最後にサチははじまりの街に向かった。せめてもの償いとして、多くのお金をサチに渡した。この金額さえあれば、しばらく狩りをしなくても生きていける。自分はサチから責められるのが恐かった。だが、サチは最後にこう言った。
「ありがとう」っと。
私はあの時のことを思い出す。白野が私を助けてくれた時のことを
何とか私は助かった。白野のおかげで。白野はいつもの学生服から赤いマントのような物を着ていて、まるで魔法のように剣を出したり、剣を降らして敵を倒していた。だけどこのSAOでそんなことができるかは疑問だった。でもモンスターがいなくなると急に白野が倒れてしまった。
「うぁわぁぁああ!!」
叫び声を上げた白野に対して私は何とか助けようとアイテムを出すけど、白野のHPや状態にも何らかの不具合が出ているわけではなかった。私は何もできなかった。
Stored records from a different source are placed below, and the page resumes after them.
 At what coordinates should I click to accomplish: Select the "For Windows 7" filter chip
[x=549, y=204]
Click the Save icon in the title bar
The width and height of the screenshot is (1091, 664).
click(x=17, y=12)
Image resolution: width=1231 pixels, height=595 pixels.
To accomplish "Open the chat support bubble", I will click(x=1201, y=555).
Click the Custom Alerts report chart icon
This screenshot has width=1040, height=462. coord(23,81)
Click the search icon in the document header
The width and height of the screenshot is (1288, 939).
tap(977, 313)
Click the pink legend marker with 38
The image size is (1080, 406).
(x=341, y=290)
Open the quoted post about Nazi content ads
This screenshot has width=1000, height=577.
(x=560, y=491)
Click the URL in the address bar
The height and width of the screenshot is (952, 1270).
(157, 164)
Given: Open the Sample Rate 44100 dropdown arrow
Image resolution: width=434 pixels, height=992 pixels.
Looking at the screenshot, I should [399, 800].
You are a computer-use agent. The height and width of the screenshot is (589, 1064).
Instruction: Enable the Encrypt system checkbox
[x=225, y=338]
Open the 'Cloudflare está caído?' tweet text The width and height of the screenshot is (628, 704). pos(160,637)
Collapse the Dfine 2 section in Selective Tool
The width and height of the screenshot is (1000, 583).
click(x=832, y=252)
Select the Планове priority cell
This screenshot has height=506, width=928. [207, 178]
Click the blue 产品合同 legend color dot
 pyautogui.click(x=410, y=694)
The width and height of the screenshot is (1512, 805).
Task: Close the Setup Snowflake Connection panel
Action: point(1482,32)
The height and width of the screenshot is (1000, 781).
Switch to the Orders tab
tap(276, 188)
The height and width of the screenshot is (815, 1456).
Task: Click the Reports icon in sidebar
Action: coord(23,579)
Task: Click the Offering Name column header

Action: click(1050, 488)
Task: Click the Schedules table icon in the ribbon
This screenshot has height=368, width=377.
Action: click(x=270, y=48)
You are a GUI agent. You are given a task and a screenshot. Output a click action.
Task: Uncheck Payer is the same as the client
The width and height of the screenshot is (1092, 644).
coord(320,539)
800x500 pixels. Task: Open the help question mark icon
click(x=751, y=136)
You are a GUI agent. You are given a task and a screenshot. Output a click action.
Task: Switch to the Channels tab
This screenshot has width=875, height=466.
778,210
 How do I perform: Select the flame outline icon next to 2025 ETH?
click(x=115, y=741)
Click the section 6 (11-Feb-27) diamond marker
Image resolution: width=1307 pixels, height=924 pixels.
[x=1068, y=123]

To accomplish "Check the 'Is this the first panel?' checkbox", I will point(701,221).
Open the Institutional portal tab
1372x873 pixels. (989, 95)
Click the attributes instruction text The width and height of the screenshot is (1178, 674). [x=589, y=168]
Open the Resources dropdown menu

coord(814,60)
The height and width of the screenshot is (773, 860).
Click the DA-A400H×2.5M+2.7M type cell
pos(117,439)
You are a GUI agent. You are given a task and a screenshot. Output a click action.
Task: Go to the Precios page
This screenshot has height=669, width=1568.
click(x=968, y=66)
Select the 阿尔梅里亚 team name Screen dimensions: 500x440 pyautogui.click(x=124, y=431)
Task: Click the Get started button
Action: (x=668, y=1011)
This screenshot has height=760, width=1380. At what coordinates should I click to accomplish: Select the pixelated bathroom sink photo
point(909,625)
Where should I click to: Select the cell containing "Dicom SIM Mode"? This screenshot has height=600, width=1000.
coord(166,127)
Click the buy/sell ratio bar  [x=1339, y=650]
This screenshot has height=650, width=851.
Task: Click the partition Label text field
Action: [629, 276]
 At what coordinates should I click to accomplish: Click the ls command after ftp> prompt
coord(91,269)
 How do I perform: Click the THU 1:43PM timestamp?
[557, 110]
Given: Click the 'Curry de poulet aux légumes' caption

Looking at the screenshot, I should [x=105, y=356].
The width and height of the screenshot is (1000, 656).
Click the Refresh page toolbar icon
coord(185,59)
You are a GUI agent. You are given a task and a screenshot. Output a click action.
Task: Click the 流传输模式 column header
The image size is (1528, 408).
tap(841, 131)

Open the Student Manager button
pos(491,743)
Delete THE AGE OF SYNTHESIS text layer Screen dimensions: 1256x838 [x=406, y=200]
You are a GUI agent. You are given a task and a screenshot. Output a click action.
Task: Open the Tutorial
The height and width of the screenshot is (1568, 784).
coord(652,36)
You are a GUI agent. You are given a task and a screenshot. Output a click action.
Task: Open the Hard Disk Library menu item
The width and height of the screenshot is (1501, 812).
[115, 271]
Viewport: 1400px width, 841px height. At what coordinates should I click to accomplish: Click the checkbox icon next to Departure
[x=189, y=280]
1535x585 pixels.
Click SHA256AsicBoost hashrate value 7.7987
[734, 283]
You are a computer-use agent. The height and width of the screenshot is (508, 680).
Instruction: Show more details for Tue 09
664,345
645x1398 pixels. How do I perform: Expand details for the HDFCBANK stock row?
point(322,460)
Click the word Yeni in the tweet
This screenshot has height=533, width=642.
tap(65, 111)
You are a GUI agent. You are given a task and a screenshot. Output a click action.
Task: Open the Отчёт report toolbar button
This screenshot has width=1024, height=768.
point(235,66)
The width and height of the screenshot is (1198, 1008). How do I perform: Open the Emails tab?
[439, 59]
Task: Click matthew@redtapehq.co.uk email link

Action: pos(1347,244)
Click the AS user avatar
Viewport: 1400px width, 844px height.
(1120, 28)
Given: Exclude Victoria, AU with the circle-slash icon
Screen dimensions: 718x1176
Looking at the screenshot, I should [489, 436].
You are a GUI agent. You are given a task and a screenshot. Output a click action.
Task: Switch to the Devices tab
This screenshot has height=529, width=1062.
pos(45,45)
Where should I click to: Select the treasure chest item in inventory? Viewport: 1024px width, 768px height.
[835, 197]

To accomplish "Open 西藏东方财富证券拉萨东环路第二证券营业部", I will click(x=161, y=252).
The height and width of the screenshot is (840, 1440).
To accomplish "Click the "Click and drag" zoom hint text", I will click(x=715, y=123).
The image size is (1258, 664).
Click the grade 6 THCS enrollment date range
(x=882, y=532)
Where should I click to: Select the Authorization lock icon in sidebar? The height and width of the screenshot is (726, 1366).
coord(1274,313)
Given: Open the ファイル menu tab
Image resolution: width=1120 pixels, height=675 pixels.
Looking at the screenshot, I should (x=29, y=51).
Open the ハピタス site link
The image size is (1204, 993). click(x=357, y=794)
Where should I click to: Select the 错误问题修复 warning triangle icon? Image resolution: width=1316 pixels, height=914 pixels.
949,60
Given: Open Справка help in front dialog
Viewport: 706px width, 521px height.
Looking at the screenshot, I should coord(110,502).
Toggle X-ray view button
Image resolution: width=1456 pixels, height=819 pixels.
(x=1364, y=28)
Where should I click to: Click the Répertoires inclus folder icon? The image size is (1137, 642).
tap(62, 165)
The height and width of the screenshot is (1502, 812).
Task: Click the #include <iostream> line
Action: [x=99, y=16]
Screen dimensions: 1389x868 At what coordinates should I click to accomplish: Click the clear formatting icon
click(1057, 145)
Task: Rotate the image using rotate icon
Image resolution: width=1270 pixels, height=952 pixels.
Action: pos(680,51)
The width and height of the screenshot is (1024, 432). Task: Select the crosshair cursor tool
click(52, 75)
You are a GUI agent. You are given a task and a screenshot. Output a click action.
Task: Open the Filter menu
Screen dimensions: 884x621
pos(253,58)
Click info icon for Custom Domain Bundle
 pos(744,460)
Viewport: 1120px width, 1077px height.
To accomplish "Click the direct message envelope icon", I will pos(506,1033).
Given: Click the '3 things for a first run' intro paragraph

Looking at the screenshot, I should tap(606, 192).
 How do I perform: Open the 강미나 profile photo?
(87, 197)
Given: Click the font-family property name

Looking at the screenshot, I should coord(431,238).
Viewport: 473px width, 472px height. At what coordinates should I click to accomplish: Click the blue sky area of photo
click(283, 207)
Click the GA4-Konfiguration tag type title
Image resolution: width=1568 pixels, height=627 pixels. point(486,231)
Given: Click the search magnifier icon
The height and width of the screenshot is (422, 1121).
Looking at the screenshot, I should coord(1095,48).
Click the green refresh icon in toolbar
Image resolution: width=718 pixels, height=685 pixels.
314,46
そういていると白野の姿が一瞬消えて、また白野が現れた。みんなのようにガラスで割れて消えてしまうのではなく、まるでこの世界、SAOがまるで白野を拒絶するように消そうとしているかのように見えた。不必要なデータを消すように、白野は苦しみながら、何度も何度も一瞬だけ消え続けた。
無理矢理サチを助けました。ですがもう多分出てこないと思います。
設定としましては岸波君はアーチャーの能力を使えるチートアイテムをてに入れましたが、使いすぎると気絶するくらいの頭痛に襲われます。他にも設定としましてはアーチャーで倒した敵からは経験値はもらえず、アイテムも落としません。